TASK STATEMENT →
Write out all of the listing exactly. Add nothing to it.
────
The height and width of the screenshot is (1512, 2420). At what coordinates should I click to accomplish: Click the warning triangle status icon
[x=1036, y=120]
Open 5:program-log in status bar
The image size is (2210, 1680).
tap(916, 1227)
────
RESPONSE BOX →
The height and width of the screenshot is (1512, 2420). At what coordinates should I click to accomplish: Click the warning triangle status icon
[x=1036, y=120]
Open 5:program-log in status bar
The image size is (2210, 1680).
tap(916, 1227)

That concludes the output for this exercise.